→ **Extracted text**:
────────
I'm not overly bothered where the opt pass rests at the moment personally (provided I can make it a little more operation agnostic), so I'm happy to change this opt pass to reside in the OpenMP dialect or the FIR dialects depending on the outcome of both (@kiranchandramohan @skatrak) your discussions and if the CallOpInterface yields any success.

I do not think it being part of the OpenMP dialect will prevent it being called early on (it currently happens just before verification, in the same opt pipeline, which I believe is directly after lowering, it is only optional added to the pipeline based on the OpenMP flag being set currently. As far as I am aware this is where the rest will be called as well), but being cautious with testing the flow before making it part of the OpenMP Dialect seems reasonable, although I don't think anything is going to use it in the meantime, at least until/if Clang swaps over to generating MLIR.

flang/lib/Optimizer/Transforms/OMPCaptureImplicitDeclTar.cpp
79 ↗(On Diff #536346)

I'll see how difficult this is to add, but it may end up being a TODO!

I have not gone through the details. But the function calls in FIR always exist as a fir.call till conversion to llvm.call.

You are right, I wasn't aware of this. Then, as you say, the alternative to having this pass work as part of the OpenMP dialect would be to use the CallOpInterface rather than searching for func.call.

Practically, this also gives you a lot of leeway to experiment and make changes. Once we are all clear with the flow then we can think of moving these to the OpenMP Dialect.

That is a good point. By the same logic, then it would be probably good to also define the passes for target region outlining and host/device function filtering inside of Flang at first. Once all this stabilizes, then we can think of moving these (and potentially other) transformation passes to the dialect. Even then, it would be worthwhile to try implementing these passes without dependencies to the FIR dialect as much as possible, so that the eventual move won't be too involved.

I'm not overly bothered where the opt pass rests at the moment personally (provided I can make it a little more operation agnostic), so I'm happy to change this opt pass to reside in the OpenMP dialect or the FIR dialects depending on the outcome of both (@kiranchandramohan @skatrak) your discussions and if the CallOpInterface yields any success.

I think it's fine to keep it as part of Flang for now, but trying to use the CallOpInterface if possible, to remove the dependency on the FIR dialect.

I do not think it being part of the OpenMP dialect will prevent it being called early on (it currently happens just before verification, in the same opt pipeline, which I believe is directly after lowering, it is only optional added to the pipeline based on the OpenMP flag being set currently. As far as I am aware this is where the rest will be called as well), but being cautious with testing the flow before making it part of the OpenMP Dialect seems reasonable, although I don't think anything is going to use it in the meantime, at least until/if Clang swaps over to generating MLIR.

I agree, I think at the moment it's not really that important where the pass is defined because it will be created in the same spots inside of Flang regardless.
────────
→ **Given material**:
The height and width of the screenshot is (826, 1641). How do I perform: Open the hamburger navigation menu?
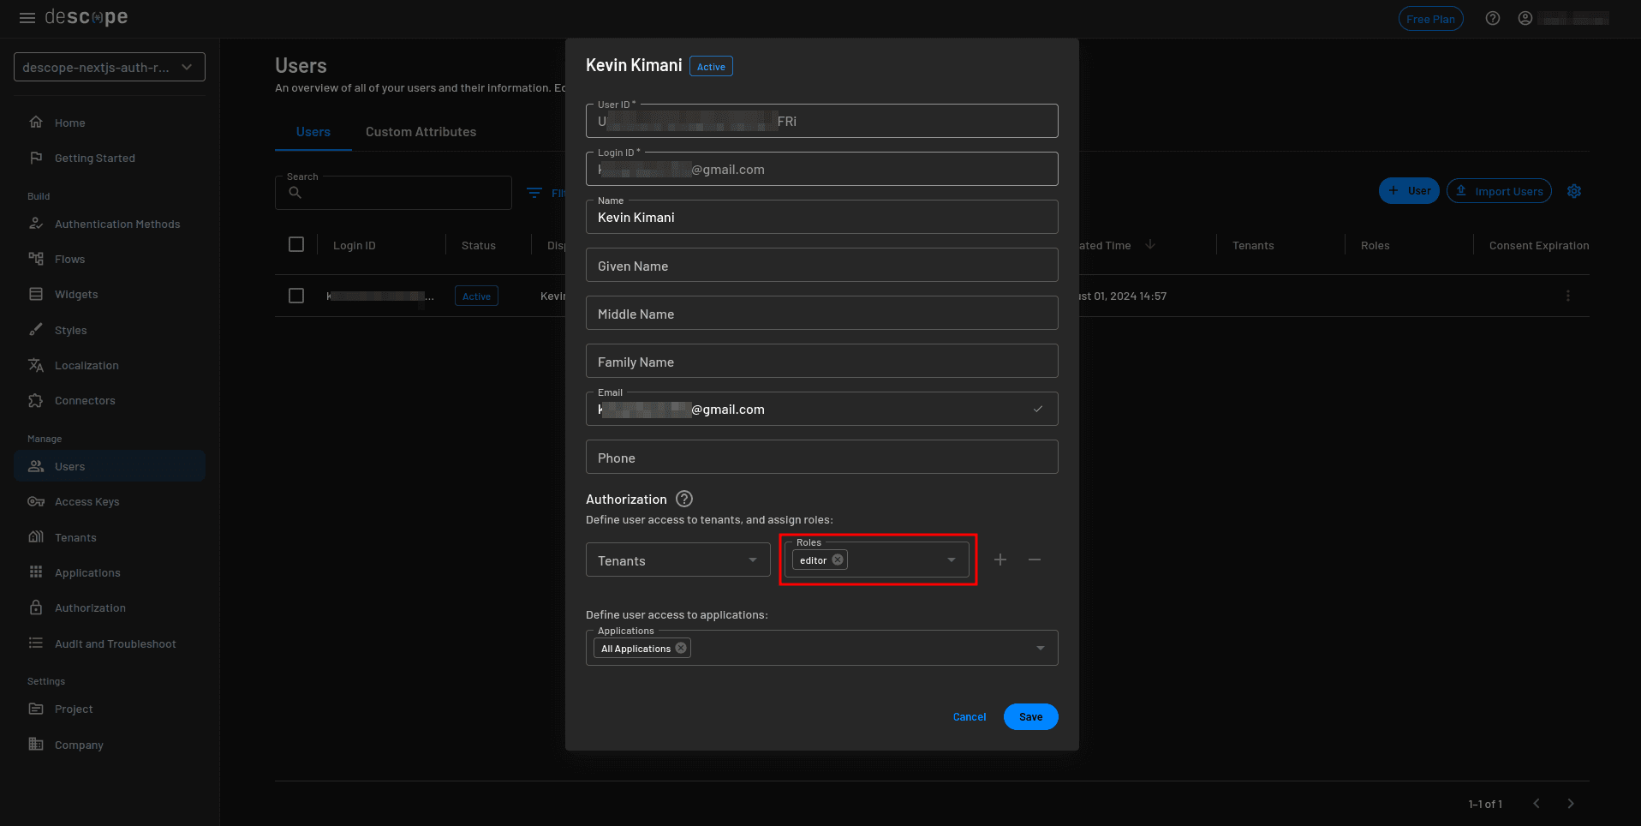click(27, 17)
────────
From the code review discussion, list every operation name that is written with a dot between two parts.

fir.call, llvm.call, func.call